Q: How did you come up with the idea for The Manual to Middle School, and why did you focus on boys?
A: I wrote The Manual to Manhood book for my teenage sons, but they were 7 and 10 when I started. I walked away from a car accident [and thought], “If anything ever happens to me...” It turned into the manuscript. A friend said this is far more than a letter to my boys.
Then they came of age. Reed was in 8th grade and Cole was in 5th and was moving to middle school. One night Cole started asking Reed questions about middle school…I said, This could be another book! I said, What if we work on the project together? It was literally dinner conversation for us!
I was speaking on the road, and got to ask middle school educators what are the top topics. I’d run them by the boys.
Q: Yes, I was going to ask you about their role in helping with the book.
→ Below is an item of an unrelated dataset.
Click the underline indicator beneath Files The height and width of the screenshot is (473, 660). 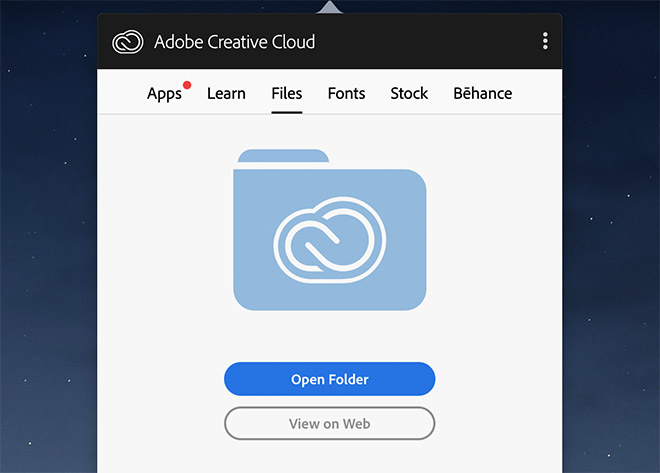(287, 112)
A: I’d work on the project and try to capture the voice received by a 5th grader. [They’d say,] it’s dumb, or nobody talks like that any more. They’d be my filter. I’d say, tell me about the media center, or tell me about fights at school. I’d get their perspective and go back to my career as a sociologist, and that’s how we compiled the book!
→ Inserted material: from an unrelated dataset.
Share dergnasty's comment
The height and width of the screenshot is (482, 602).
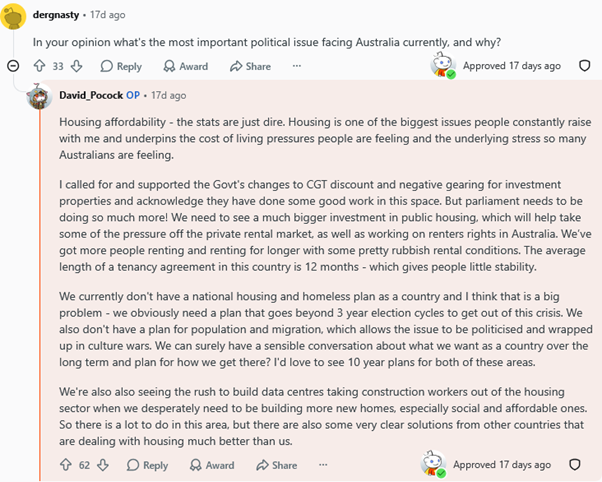click(x=250, y=66)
They did have assignments. We had a grid board in my office. They worked through much of the jokes [in the book].
Q: What are some of the most common perceptions and misperceptions about boys in middle school?
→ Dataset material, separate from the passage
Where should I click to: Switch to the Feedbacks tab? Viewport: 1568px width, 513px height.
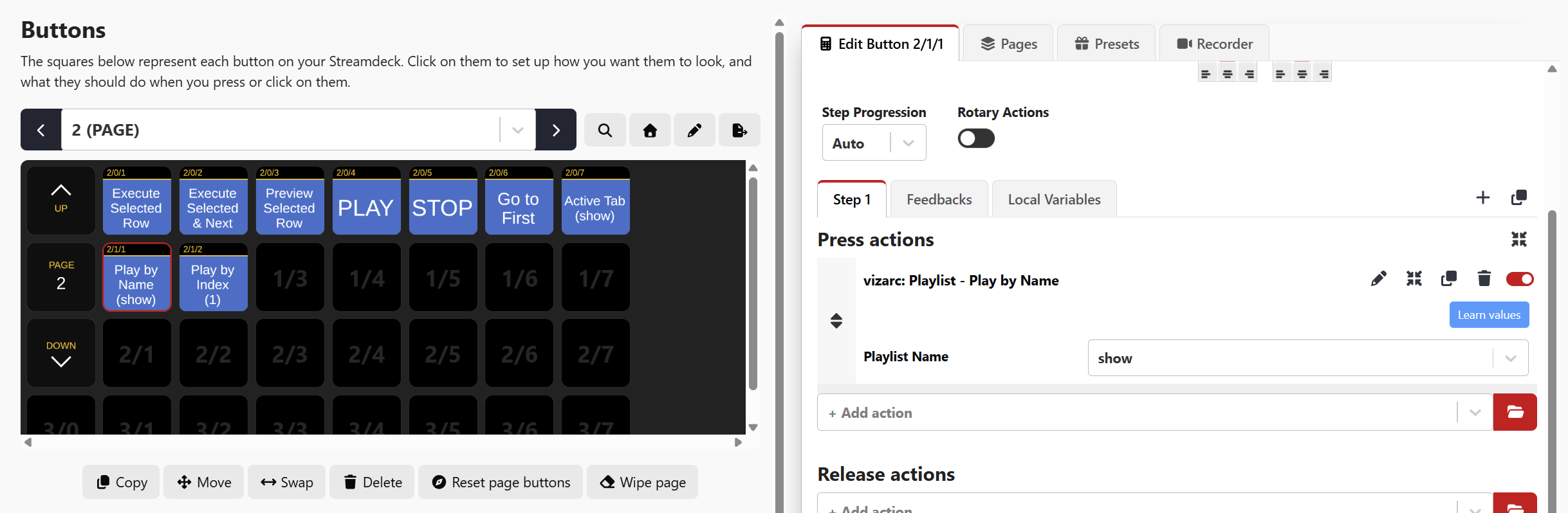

A: The common perception is that they’re not prepared. Academically I believe they are, but socially and emotionally, when compared to girls, they run about two years behind. Especially with [kids today] being more connected to the digital and virtual.
Girls are better at communications. Boys communicate differently. That’s often not what the school is needing of them. The accuracies would be that boys are entering middle school a little on the lagging side.
But the misperception is that they don’t care. I believe they really do. Boys put up a bit of a front. No one wants to have B.O., or have acne, or stumble through talking to a girl. When you boil it down, they have feelings too!
Q: As you noted, you’ve also written The Manual to Manhood. What age group is this geared toward?
A: It’s geared for about 5th grade through high school. I wrote it with middle school in mind. I knew they’d be that age. If you get on Amazon or Facebook, there are a lot of messages with references to as young as 5th grade…
Q: You’ve mentioned you’re working on a project for girls now?
A: There are two books. One will be out May 1, The Girls’ Guide to Conquering Life. My wife, Erica, co-authored it. The Manual to Manhood’s topics are pretty much gender-neutral, but she recalibrated it for girls.
The book I’m staring at, at the computer now, is the middle school version. Almost all the topics are the same [as the boys’ book], except it’s perfume vs. cologne…
Q: Anything else we should know?
A: The focal point of all these books is really about skills and character. We’re trying to get readers to develop and practice skills and develop and practice character, so they can gain respect and avoid embarrassment.
I’m 100 percent convinced…if we can get them to practice levels of success with the small, they can [have the same experience] with much bigger [things]. With book reports, you learn to write a book report for school so you can write a report for work…with pop quizzes, they’re every day in life…
This is the process of practicing. You practice well now with the little things so you can gain experience with things seen as mattering more. Any great job interview starts with a great handshake.